O en el bar de copas:
     -  Si le apetece, puede pasar al reservado. Qué buena compañía trae usted hoy, Don José.
     -  La mejor, Currillo, la mejor.

          Para cuando nadie, o poca gente, tiene posibilidad de acceder a un cierto producto, ahí están los reservados. Todo el que posee algo valioso, por minoritario, lo oferta y trata de obtener ganancia. Quien accede, persona generalmente de posibles, preeminente, se aprovecha y disfruta, más mientras más carestía existe. 


        
  A partir de hoy, seguro que bastantes dueños de bares, cafeterías, restaurantes, etc., están maquinando la creación de un reservado hasta ahora inexistente. Un nuevo rincón para los clientes distinguidos, un singular paraíso para la más eximia parroquia, un cuarto para que señoras y señores de empaque y fidelidad indubitada, etc., se entreguen al placer ya impedido: fumar mientras consumen. 

          La materia reservada (en cualquier sentido del término) y el lugar reservado han sido, tradicionalmente, motivos y escenarios ocultos para grandes pecados y perversiones, a cuyo atractivo se suma el dulce morbo de lo prohibido.
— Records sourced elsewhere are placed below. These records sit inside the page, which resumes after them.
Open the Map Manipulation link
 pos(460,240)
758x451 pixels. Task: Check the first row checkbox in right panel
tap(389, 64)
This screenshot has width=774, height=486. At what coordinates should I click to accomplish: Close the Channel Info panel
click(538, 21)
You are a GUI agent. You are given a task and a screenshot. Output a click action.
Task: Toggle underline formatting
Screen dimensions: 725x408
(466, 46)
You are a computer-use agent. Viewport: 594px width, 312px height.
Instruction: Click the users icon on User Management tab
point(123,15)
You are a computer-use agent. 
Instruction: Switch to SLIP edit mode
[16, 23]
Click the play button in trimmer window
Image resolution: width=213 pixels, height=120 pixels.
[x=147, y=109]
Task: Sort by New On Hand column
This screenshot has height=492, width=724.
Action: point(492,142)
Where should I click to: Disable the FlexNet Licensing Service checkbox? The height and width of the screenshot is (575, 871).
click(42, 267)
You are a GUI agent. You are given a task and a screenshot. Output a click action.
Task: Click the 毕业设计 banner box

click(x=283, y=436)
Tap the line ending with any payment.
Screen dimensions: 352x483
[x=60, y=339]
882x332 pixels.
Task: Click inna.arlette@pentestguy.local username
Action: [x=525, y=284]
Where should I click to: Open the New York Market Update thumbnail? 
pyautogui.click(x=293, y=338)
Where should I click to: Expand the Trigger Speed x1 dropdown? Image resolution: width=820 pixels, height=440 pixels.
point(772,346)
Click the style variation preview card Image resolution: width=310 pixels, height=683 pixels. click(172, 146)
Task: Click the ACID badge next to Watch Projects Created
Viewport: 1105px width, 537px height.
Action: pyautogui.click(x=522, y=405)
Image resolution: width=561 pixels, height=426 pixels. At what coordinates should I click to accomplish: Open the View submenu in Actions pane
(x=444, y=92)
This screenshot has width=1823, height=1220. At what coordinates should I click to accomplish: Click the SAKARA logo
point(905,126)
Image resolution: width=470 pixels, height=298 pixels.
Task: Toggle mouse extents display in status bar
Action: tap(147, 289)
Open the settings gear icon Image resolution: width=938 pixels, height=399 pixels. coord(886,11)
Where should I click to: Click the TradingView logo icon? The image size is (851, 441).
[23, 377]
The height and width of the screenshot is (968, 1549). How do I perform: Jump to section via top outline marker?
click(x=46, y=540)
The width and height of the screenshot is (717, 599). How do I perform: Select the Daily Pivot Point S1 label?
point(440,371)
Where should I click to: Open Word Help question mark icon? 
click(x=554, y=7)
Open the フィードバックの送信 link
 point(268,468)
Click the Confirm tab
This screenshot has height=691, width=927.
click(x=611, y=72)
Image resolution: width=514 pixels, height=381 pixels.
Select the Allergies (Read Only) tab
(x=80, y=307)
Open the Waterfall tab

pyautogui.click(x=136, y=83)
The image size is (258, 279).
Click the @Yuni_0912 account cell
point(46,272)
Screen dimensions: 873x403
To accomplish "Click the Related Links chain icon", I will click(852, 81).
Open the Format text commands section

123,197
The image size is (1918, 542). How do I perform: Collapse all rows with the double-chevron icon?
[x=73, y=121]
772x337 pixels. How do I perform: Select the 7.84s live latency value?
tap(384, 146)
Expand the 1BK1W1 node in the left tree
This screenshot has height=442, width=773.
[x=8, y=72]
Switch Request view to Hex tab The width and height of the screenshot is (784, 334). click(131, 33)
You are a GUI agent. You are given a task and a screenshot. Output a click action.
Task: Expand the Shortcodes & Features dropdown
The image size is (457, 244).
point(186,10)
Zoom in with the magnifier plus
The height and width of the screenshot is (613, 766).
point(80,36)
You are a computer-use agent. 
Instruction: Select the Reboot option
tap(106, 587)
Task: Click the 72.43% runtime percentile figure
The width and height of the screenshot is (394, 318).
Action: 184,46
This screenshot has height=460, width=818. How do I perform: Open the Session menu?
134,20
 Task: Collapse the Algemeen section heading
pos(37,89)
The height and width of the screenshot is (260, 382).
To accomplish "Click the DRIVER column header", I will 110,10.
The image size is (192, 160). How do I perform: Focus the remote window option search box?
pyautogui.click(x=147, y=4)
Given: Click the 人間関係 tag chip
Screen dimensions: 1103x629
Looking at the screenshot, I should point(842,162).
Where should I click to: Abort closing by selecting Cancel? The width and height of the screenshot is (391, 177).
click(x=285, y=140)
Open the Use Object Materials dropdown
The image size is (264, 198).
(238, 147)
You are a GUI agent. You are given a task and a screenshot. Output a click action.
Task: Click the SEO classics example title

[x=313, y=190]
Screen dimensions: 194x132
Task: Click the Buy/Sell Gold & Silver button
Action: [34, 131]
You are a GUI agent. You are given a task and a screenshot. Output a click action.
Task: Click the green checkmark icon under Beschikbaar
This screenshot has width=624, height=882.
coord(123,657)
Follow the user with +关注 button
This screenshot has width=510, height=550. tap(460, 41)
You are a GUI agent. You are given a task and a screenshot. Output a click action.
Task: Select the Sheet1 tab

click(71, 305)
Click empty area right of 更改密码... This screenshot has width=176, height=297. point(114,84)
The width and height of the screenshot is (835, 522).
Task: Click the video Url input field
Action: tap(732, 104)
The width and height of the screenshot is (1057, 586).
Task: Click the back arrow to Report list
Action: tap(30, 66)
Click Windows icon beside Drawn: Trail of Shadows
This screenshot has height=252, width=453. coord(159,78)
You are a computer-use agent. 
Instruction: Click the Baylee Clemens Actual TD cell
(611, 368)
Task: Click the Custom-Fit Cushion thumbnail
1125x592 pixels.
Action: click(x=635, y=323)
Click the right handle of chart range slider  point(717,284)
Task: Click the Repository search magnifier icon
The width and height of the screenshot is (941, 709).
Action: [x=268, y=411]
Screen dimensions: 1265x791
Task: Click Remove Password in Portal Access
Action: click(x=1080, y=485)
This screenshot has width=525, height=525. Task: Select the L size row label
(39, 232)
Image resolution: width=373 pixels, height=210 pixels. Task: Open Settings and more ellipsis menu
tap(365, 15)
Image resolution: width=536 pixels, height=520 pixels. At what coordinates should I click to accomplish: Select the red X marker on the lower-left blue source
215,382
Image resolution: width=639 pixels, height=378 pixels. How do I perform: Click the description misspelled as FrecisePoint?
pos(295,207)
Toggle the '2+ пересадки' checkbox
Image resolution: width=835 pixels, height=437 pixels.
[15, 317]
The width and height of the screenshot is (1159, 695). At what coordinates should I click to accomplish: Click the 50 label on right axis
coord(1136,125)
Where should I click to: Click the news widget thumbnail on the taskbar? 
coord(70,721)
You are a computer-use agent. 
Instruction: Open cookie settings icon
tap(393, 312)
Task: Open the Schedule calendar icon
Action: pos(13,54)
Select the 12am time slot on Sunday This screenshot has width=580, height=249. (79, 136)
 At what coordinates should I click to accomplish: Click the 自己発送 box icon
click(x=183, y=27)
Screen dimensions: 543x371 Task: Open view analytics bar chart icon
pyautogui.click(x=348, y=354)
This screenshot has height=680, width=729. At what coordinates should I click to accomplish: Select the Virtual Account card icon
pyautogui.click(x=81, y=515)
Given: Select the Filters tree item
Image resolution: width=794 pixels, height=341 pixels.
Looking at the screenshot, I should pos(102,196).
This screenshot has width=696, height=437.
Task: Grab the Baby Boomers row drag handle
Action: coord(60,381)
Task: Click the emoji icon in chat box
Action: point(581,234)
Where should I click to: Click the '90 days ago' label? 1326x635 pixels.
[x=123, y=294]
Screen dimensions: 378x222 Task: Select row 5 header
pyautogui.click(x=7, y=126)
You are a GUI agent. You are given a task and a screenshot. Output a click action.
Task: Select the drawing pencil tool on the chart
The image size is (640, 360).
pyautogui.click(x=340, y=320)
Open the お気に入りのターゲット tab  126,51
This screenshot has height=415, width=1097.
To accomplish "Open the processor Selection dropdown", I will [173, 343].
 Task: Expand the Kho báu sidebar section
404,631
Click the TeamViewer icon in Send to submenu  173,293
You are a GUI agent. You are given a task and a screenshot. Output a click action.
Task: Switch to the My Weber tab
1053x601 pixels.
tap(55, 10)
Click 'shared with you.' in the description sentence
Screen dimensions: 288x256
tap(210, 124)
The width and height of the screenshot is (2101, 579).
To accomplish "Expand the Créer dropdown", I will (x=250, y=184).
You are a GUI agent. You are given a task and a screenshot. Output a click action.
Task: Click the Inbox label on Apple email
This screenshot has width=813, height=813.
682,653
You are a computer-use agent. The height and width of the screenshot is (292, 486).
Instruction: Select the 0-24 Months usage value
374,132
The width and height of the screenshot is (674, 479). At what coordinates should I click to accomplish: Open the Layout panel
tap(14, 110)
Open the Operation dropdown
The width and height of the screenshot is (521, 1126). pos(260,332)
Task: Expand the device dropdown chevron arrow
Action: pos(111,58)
A partir de hoy, la lista de tapados goces en lugares reservados ostenta uno nuevo: el relacionado con el tabaco. Ese cartón de cigarros de inencontrable y costosa marca, ese mazo de puros selectísimos, esa estancia casi en tinieblas,    donde inspirar la densa y gratísima humareda fuera de la vista de la policía o los chivatos, donde sorber lo vedado a la mayoría… Un nuevo placer múltiple, sito en el edén de lo escaso/ prohibido / reservado desde el actual 3 de los corrientes.

          El reservado es el espacio para la ilegalidad del rico. Los pobres deben contentarse con la austeridad, la abstinencia o la clandestinidad, en la cual apuran sus últimas o penúltimas caladas la clase media y el pueblo obrero, en espera de que la crisis les quite hasta los vicios.